You’ll notice that my VM has a CloudInit Drive. These drives cannot be migrated. However, since they’re meant to be ephemeral, they can just be deleted and recreated on the proper storage.
After highlighting the hard disk, select the Disk action dropdown menu and click Move storage.
In the pop-up, there will be another dropdown menu for target storage. Select the desired storage here. In my case, this will be my NFS share.
Then select Move disk. I chose not to check the Delete source box. On the off chance that something went wrong, I wanted the ability to revert back to the original disk. This will leave your VM with an additional unused hard disk attached to it that will need to be deleted once you verify that everything is working properly. Repeat this process for each VM.
Removing Disks from Ceph
I originally wanted to remove Ceph completely from my system. Unfortunately, as I found in some forum discussions, this isn’t a simple process. Proxmox doesn’t seem to have anything in their official docs outlining the proper way to remove Ceph completely. It seems everyone is reliant on these commands posted in the forums. In the interest of keeping this process as simple as possible I decided to leave Ceph on my system and simply destroy the pool and remove the OSDs (my hard drives). I followed the recommendations in this reddit thread.
First, we need to remove the Ceph pool as a storage option in Proxmox. Otherwise, Proxmox won’t let us destroy the pool. Go to Datacenter –> Storage and select the Ceph pool. Then click Remove.
Then we can destroy the pool. Now, you would think you could do this from the Datacenter section, but actually you need to do this from one of your nodes in the cluster. Go to a node, then Ceph –> Pools. Then select the pool and click Destroy.
Once the pool was destroyed, I could out the OSDs, stop the OSDs and then destroy the OSDs. Once again, go to a node in your cluster, then Ceph –> OSD. Select an OSD, then click Out. Repeat this for every OSD.

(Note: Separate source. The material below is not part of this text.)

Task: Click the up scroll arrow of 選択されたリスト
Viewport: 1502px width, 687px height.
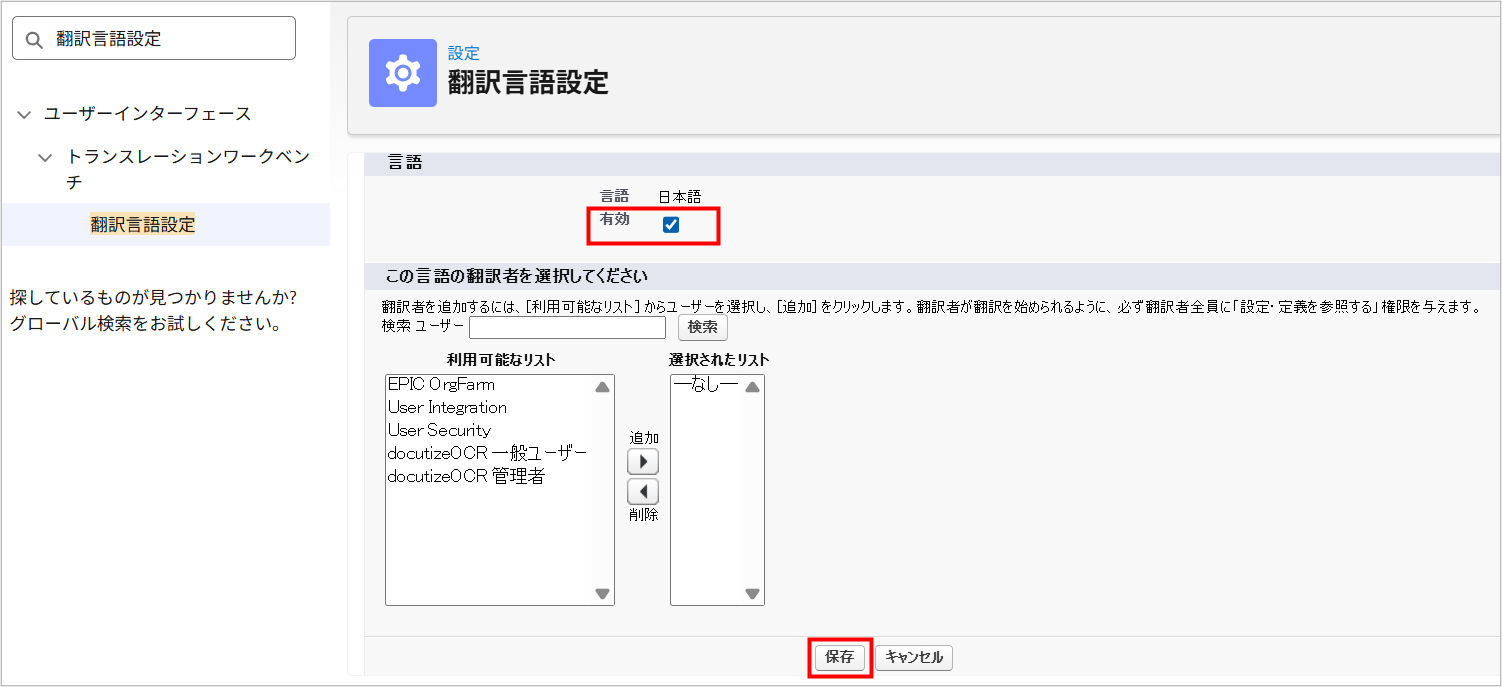Action: (x=753, y=384)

Once all of the OSDs are in an out state, stop each one individually through the same process, this time clicking the Stop button.

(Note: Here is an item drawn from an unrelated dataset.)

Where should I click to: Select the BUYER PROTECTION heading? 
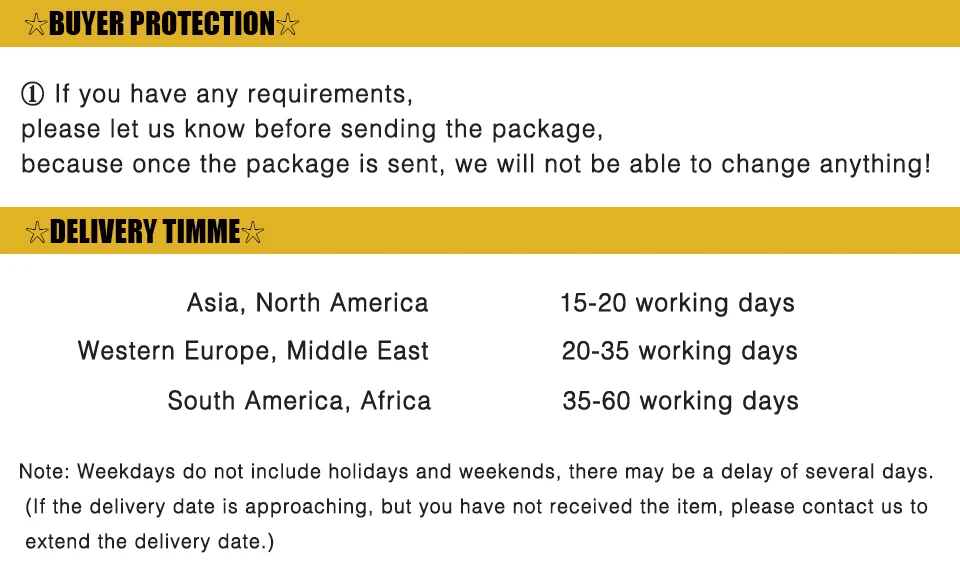click(x=162, y=25)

After stopping the first OSD, you’ll receive a warning that it’s unsafe to stop any more. Since I won’t be using Ceph for anything anymore, I selected Stop OSD anyway.

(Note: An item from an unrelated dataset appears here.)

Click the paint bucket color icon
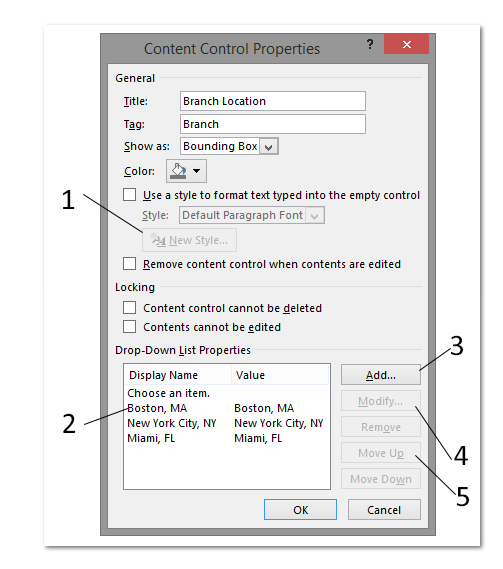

Once all of the OSDs are stopped, you can destroy each one by clicking the More dropdown and selecting Destroy. (It might have been Remove… I forgot to take screenshots of that part, sorry).
Reformatting Disks to ZFS
Finally, the disks are ready to be repurposed. First, we’ll need to wipe each disk. Do this by going to each node, select Disks then select the disk and click Wipe disk.
Now, we can reformat this disk to ZFS. From the same node, select ZFS and then Create ZFS.
In the pop-up menu, give the pool a name and select your disk. You must give each pool on each node the same name in order for HA to work. If you have multiple disks per node that you are adding to the pool (RAID array), be sure to select the RAID level in the dropdown.
IMPORTANT!
On the first node only select the Add storage checkbox. As you repeat this process for other nodes, do not select that box. This is also important for HA to work properly.
Once you’ve completed this process on each node, go to Datacenter –> Storage and select your ZFS pool, then click Edit.
In the pop-up menu, under Nodes, select all of the nodes in your cluster. This will make the separate ZFS pools on each node appear to Proxmox as shared storage for HA.
Migrating VMs Back to Original Disks
Now we’re ready to migrate the VM disks off of the temporary NFS share and back onto their original disks! Follow the exact process that we did earlier, but this time select your ZFS pool when migrating.
Conclusion
As it turns out, when the docs recommend certain hardware (like a dedicated 10 GB/s network or faster), sometimes they mean business. When it comes to Ceph, that is certainly the case. I think if you have the resources to give it, Ceph would be a great and flexible storage option. Though it definitely has a learning curve.
Until the next problem. Happy homelabbing!